Свет же помалкивает, переливаясь всевозможными огнями. Временами он и сам очень похож на звезду, правда, совсем крохотную.
– А может, его цель изначально сводилась к тому, чтобы зарождать самое жизнь? – задается новым вопросом Существо. – Только зарождать, при этом никоим образом не способствуя ее развитию или же, напротив, упадку?
– Сущее – мать примитивных чудес, – усмехаюсь, я выпускаю новую струю-комету.
***
– Опять скучаешь? – Кхе-ре выползает из кокона и таращится на меня россыпью черных дыр, в которых бесследно испаряются планеты, целые скопления звезд.
– Отвяжись.
– Чего грубишь-то? – Она ныряет в воронку, к берегам уснувшего Океана, и делает несколько жадных глотков. Ее физиология, как и было задумано, требует того, чтобы Кхе-ре регулярно пропускала сквозь себя частицы материальной вселенной, точно так же, как однажды материальная вселенная без остатка впитает и пропустит сквозь себя Кхе-ре. – Мне сейчас такая красивая пустота снилась, рассказать?
Способность тварей видеть сны – пусть и отличные от тех, что грезятся мне – тоже мой подарок. Так в своих снах они, сами того не осознавая, робко прикасаются ко мне, сталкиваются с изнанкой их реальности; в своих снах они заглядывают по ту сторону и могут полюбоваться на крохотную частицу правды. Большего их разум попросту не выдержит.

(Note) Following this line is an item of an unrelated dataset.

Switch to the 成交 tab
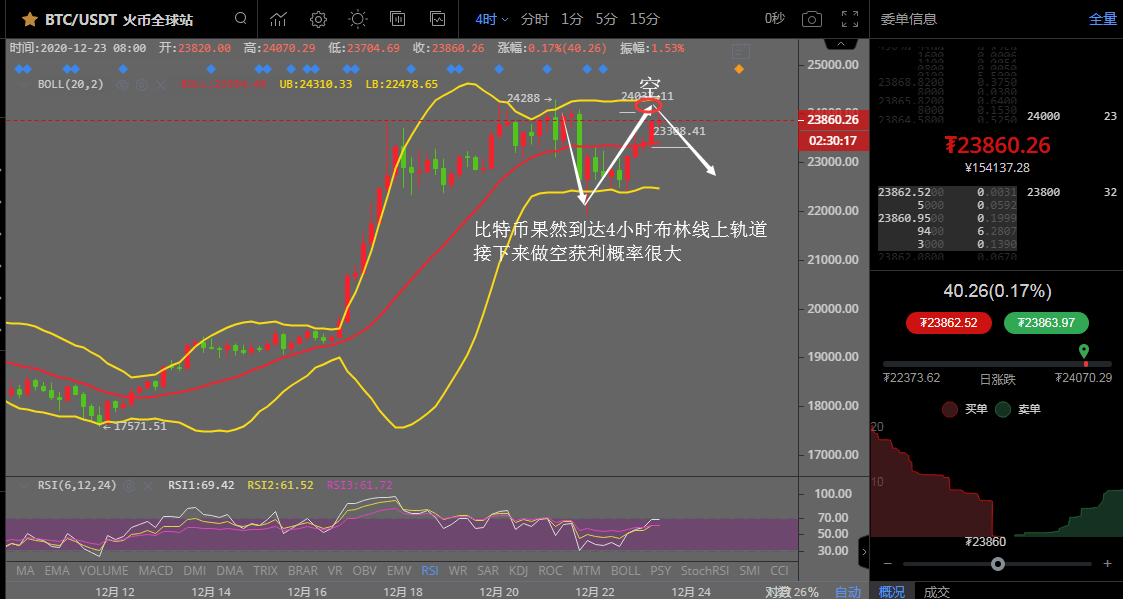Image resolution: width=1123 pixels, height=599 pixels. pos(937,591)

– Не-а, не надо. – Я выплевываю сжеванную курительную нить и тянусь за новой. – Твои безпространства слишком примитивны. Мне такое не интересно.
Кхе-ре обиженно глядит на меня.
– Еще бы! Это ж ты у нас такой абсолютный, даже умеешь сновидения воображать! – Последнее слово она намеренно растягивает, и мне известно, что это не только потому, что она хочет как-то задеть меня, но и потому, что так и не уяснила его истинного значения.
Впрочем, даже захоти она понять, у нее все равно ничего бы не вышло, ведь всякое мое сновидение – это отдельное напластование грез и событий, в которых я прячусь от обыденности, в которых я либо сплю беспробудным сном, либо и вовсе умираю.
Что же касается Кхе-ре, то я видел, вижу и буду видеть ее насквозь: все ее недалекие мыслишки текут передо мной едва заметным потоком ментальных нечистот. Вполне естественно, ведь это я сотворил ее, как и весь ее куцый род. Скажи я ей об этом, и она рассмеется – все рассмеются, настолько они недалеки. И настолько трусливы.
Ведь истина пугает.
– Сожри меня грубо! – велю я.
Ответ мне заранее известен (и разве не я спровоцировал его своим вопросом?): у нас с Кхе-ре давно уже все не так гладко, как хотелось бы. Ей хотелось бы, не мне. Когда-то мне очень даже нравились склоки между разными типами одних и тех же тварей – я регулярно менял свои формы, дабы не упустить ни одного скандала. Но позже и это стало надоедать. В общем, мы с Кхе-ре давно уже не получаем друг от друга эмоций. И сдается мне, это тоже является частью всепожирающей обыденности, ловушкой, в которую я загнал сам себя. Все есть укрепившаяся модель, которую я помимо собственной воли использую в каждом новом творении – осознанном либо спонтанном.